Testing is where you can really impact customer experience most directly. Firstly, through a thorough QA process to find and eliminate as many bugs as possible. Secondly, through really targeted and thoughtful user acceptance testing. And thirdly, by using modern techniques such as canary testing and multi-armed bandit testing.

Thorough QA testing requires automating as much of the testing as possible. Traditional test scripting can only take you so far, then you have to start using a cloud-driven testing framework. We will look at this in more detail later. 

For acceptance testing, the old-fashioned way can be best. Get your product team to check that the software is behaving as they expected. Get them to work with panels of end-users to get real-world feedback. Even run a proper beta testing program. But you can also get assistance from your cloud-based testing framework. For instance, cloud-based systems are able to store and analyze per-page performance trends over the course of several rounds of testing. This can identify areas that can be improved in the backend and may indicate more serious issues.

Deployment

It can be tempting to launch a new product with great fanfare and a huge press presence. However, this is risking raising customer expectations too high. Before you do an Apple-style multi-day launch event, consider doing a soft launch to iron out any niggles in the system. When you deploy at scale, make sure your customer service team are already aware of the new system and are able to give useful support. Maybe, consider employing some additional staff in case there is a surge of user issues. Finally, don’t be scared to roll-back a failed product. Better to suffer that embarrassment than to limp along with something that permanently damages customer experience.

Maintenance

The final stage of the classic SDLC is maintenance. This presupposes that you are releasing discrete versions of your software, rather than taking the more modern CI/CD approach. But either way, if you are doing maintenance on your product, you need to consider how this will impact customer experience. So, you need to keep customers informed if they will see any disruption. Try to do maintenance during quiet periods. Have a backup plan in case things go wrong.

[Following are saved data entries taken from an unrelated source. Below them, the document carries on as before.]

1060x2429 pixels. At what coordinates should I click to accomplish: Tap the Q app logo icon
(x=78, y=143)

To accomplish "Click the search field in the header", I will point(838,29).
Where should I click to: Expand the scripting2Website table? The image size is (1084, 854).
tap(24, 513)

Cloud-based testing frameworks

So, how can a cloud-based testing framework help you ensure a good customer experience? Well, firstly, a framework such as Functionize, makes test creation super-easy. You simply take your user journeys or test plans and pass them to our NLP engine. This will take the plain English test plan and convert it to a functioning test using natural language processing. This means you can easily create autonomous tests for every user journey, reducing the risk of a bug being found in production.

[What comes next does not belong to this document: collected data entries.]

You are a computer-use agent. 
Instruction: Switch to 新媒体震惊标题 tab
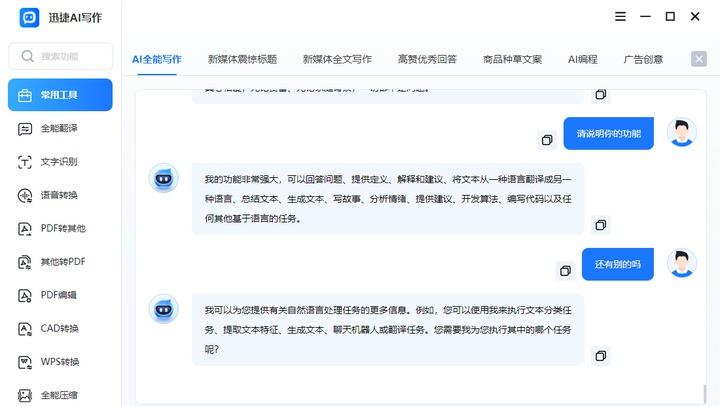(x=242, y=59)
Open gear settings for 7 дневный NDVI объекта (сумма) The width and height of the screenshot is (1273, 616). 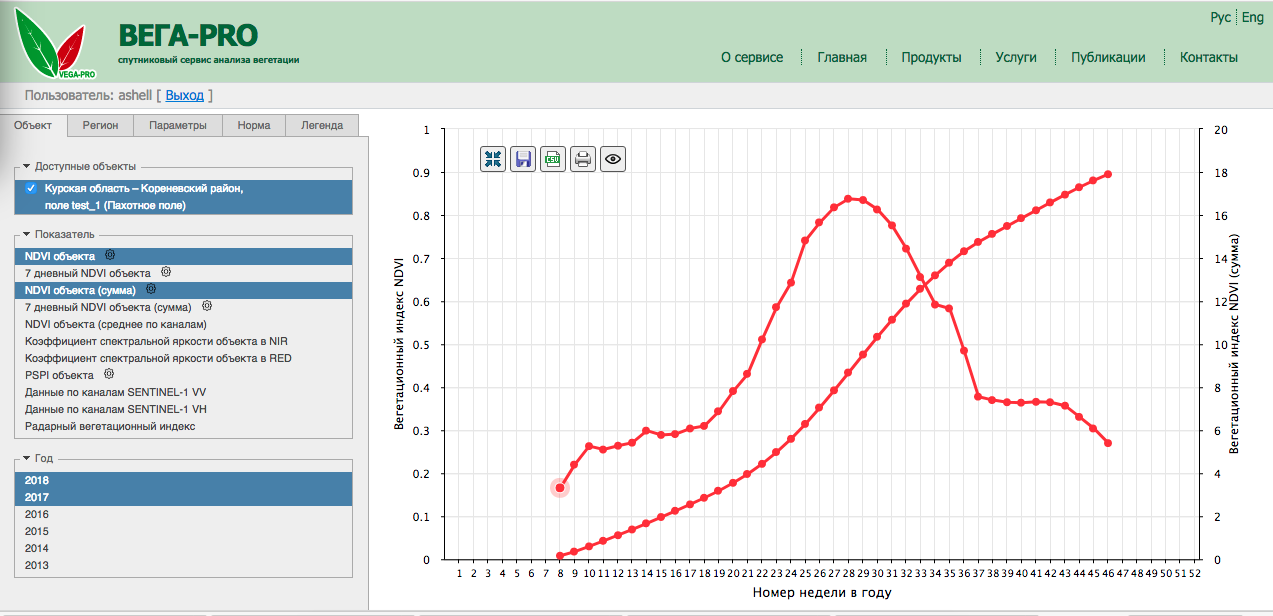207,307
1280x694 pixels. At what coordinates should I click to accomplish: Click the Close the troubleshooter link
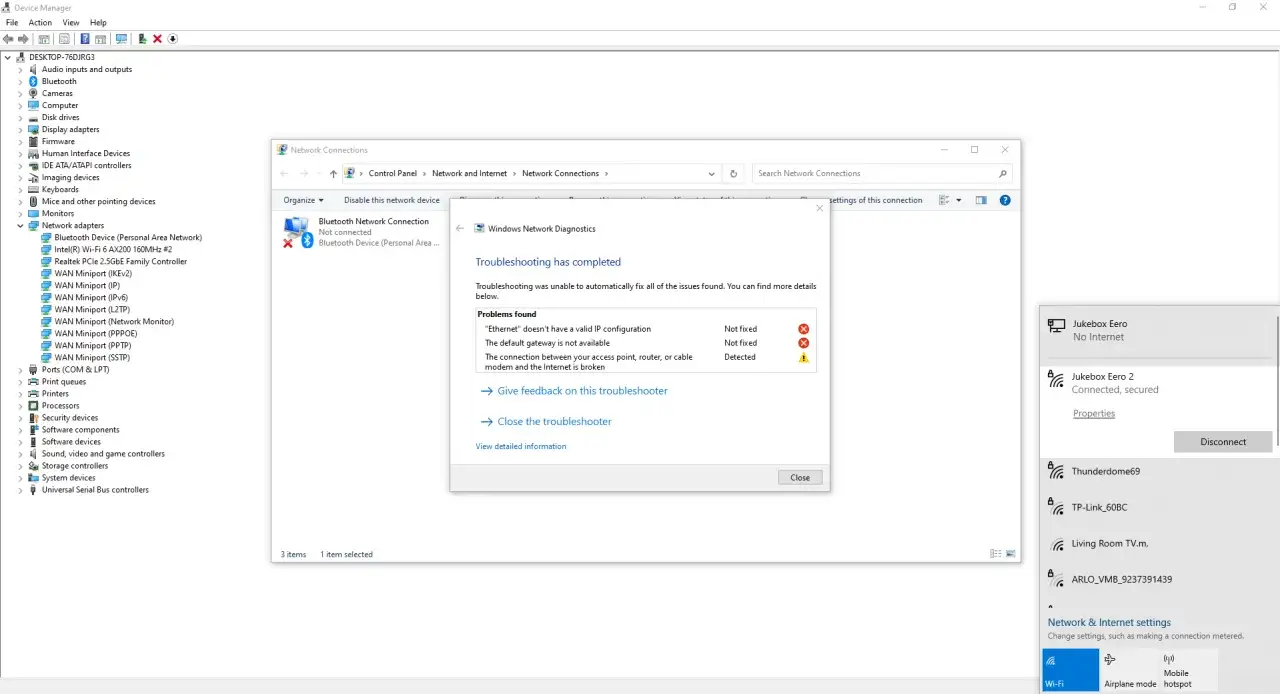coord(554,421)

Secondly, unlike traditional Selenium tests, these tests are virtually maintenance-free. They won’t break every time your team makes a minor change to the UI. As a result, your QA team will regain a huge amount of time which can be used more productively. Thirdly, cloud-based testing frameworks bring with them the ability to test at enormous scale. You can potentially run thousands of tests in parallel. With Functionize tests, you won’t even have to do any modifications or updates to get the tests working cross-browser. This sort of testing-at-scale is particularly good for load testing, as it is able to replicate realistic user sessions arriving from multiple geographic locations. 

Finally, cloud-based testing frameworks also make it easy to track the ongoing performance of your UI as it evolves over time. For instance, the Functionize Visual Completion metric lets you see how long each page of your UI takes to become usable by customers. This is extremely valuable if you are seeking to optimize your customers’ experience.

Conclusions

As an IT executive, you should be paying close attention to overall customer experience, not just UX design. By thinking about it throughout the SDLC, you can improve it and help keep your customers happy. One of the quickest wins is to adopt a cloud-based testing framework. This allows you to scale up your automated testing and gives you new insights into real-world customer experience.